Exercise description:
Please return the lines from the one with "You are a computer-use agent. Image" through the end of the listing below, word for word, with every picture left out.

= Beginning of Section =

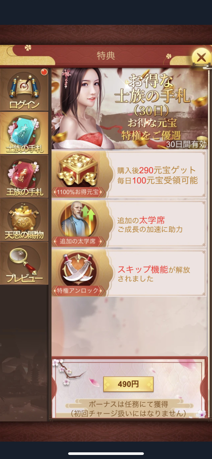This screenshot has height=459, width=212.
Task: Open the プレビュー magnifying glass icon
Action: tap(24, 263)
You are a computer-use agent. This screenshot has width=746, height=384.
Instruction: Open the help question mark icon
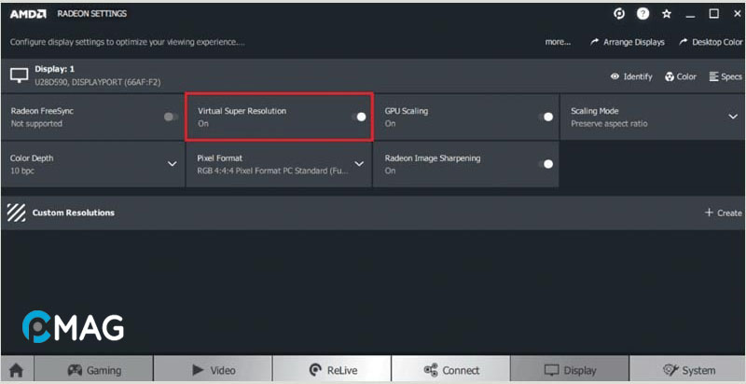pyautogui.click(x=642, y=14)
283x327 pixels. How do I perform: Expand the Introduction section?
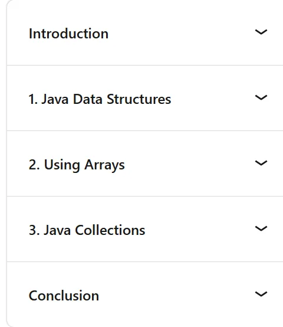(x=145, y=33)
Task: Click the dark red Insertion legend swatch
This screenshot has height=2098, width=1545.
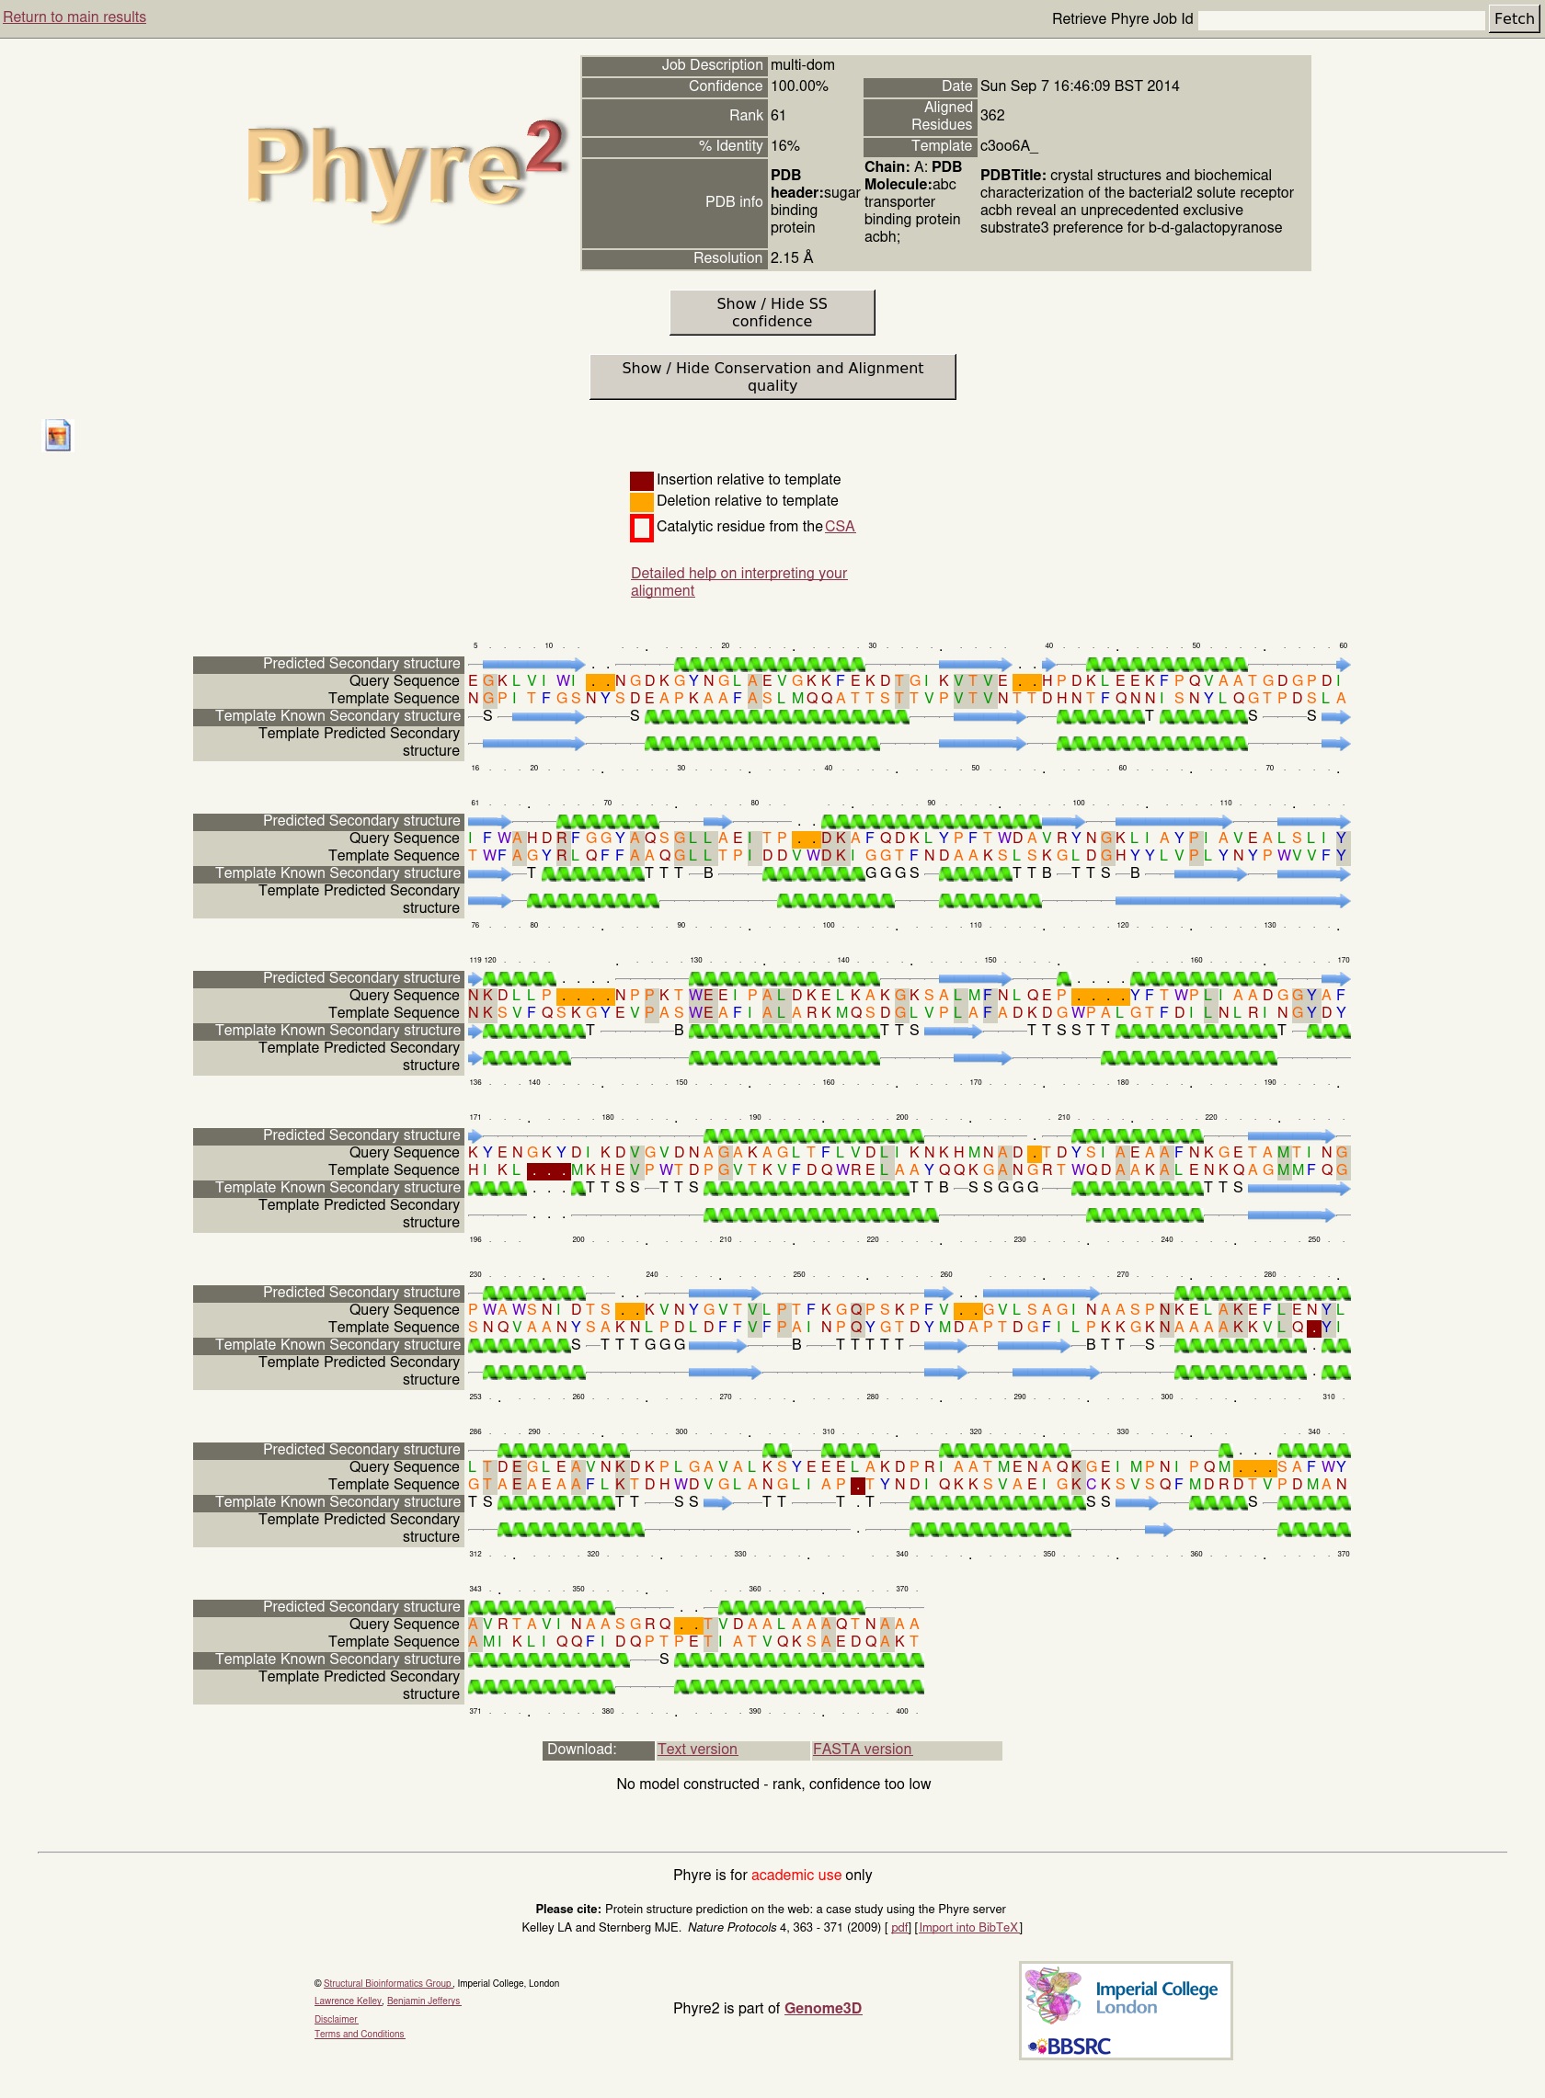Action: tap(641, 481)
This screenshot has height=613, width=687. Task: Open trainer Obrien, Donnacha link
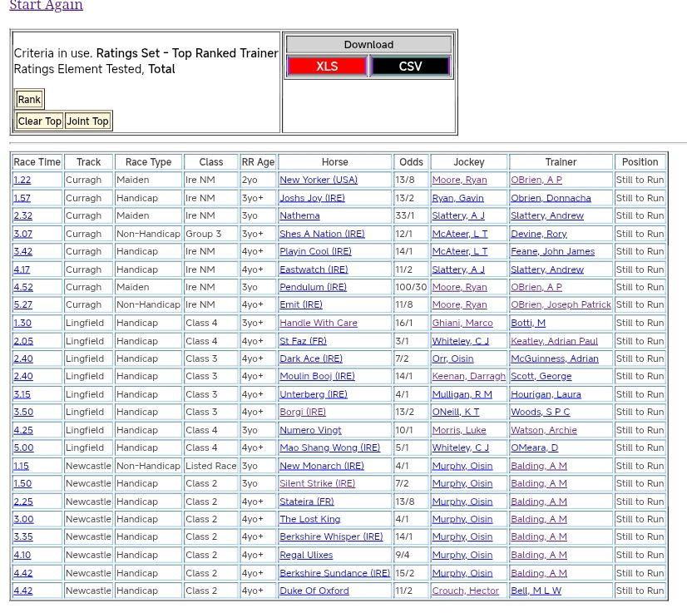(551, 198)
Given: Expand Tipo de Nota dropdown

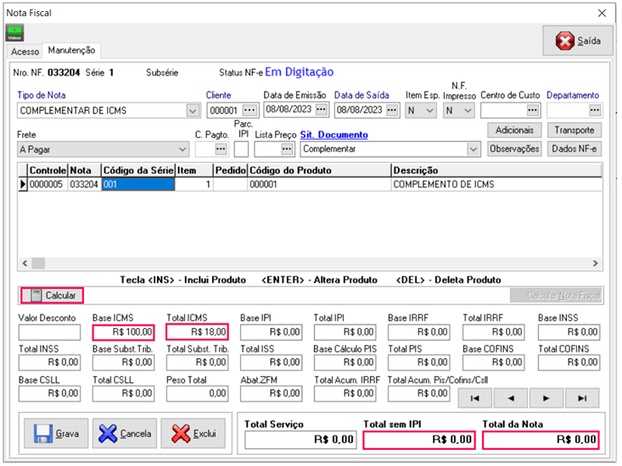Looking at the screenshot, I should point(192,110).
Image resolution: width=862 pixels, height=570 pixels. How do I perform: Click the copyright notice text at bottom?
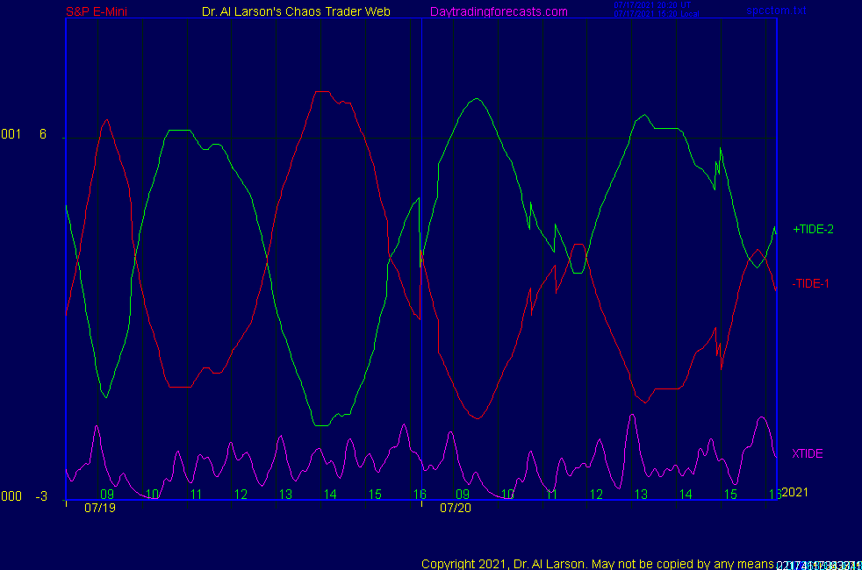tap(597, 563)
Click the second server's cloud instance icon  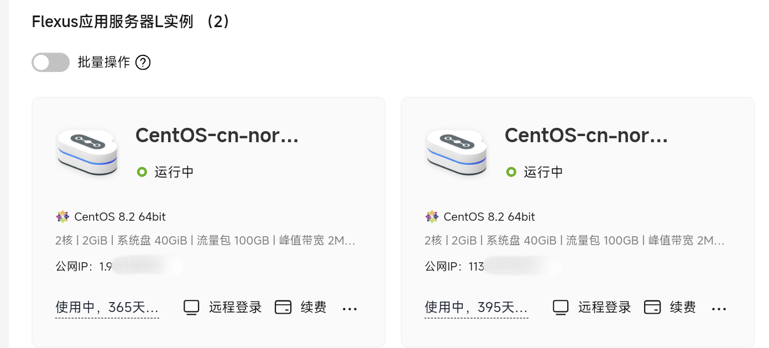tap(457, 152)
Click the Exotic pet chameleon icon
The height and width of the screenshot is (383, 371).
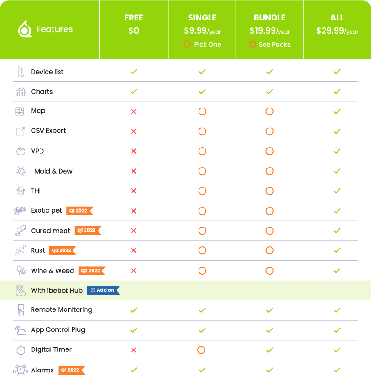click(20, 211)
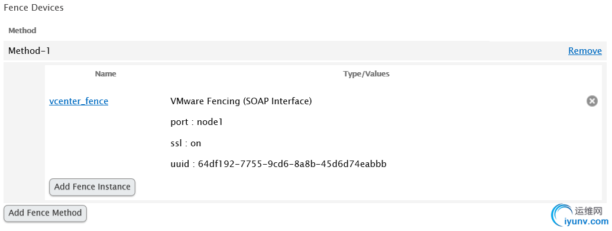Image resolution: width=612 pixels, height=231 pixels.
Task: Delete the vcenter_fence instance with the X icon
Action: [592, 101]
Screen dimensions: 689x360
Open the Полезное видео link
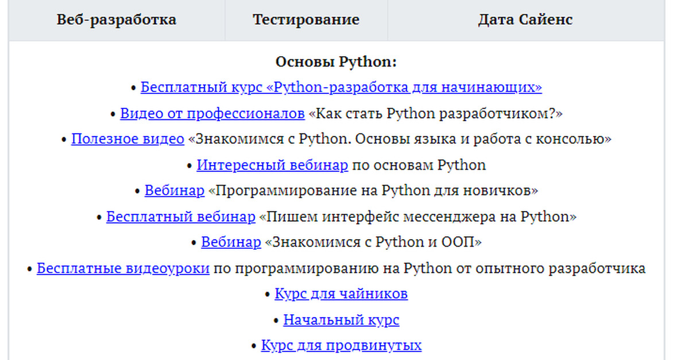click(x=127, y=139)
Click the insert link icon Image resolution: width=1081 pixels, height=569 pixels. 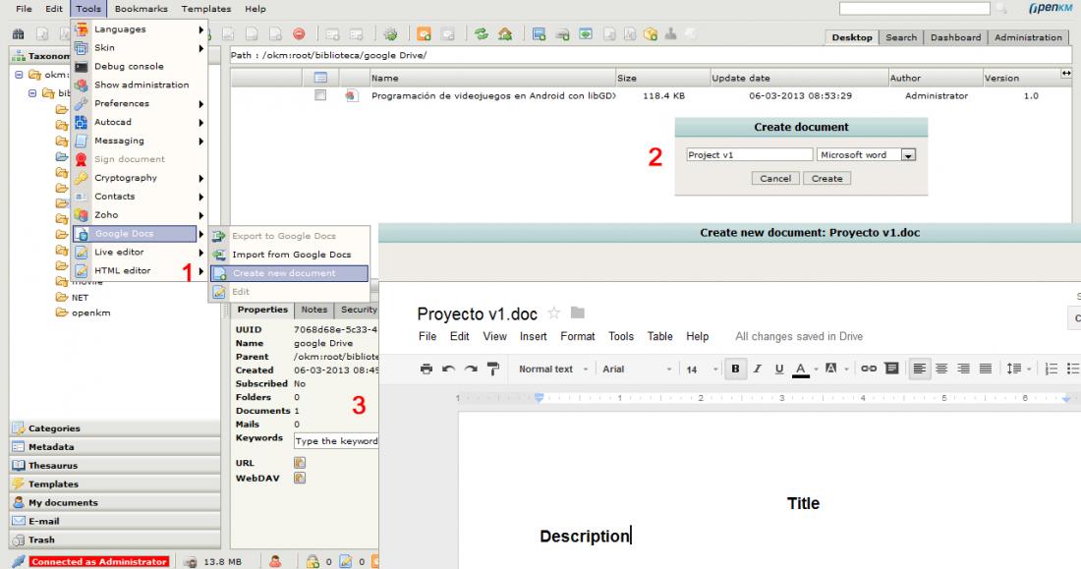[870, 370]
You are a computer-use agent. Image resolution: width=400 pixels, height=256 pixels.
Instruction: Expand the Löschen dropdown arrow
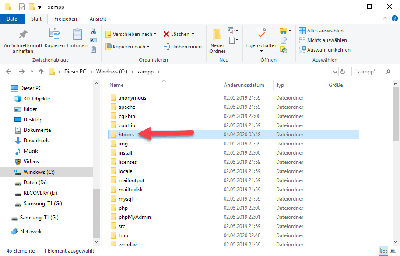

= End of Section =

Result for this task:
You are a computer-use agent. Image resolution: width=400 pixels, height=256 pixels.
Instruction: Expand the Löschen dropdown arrow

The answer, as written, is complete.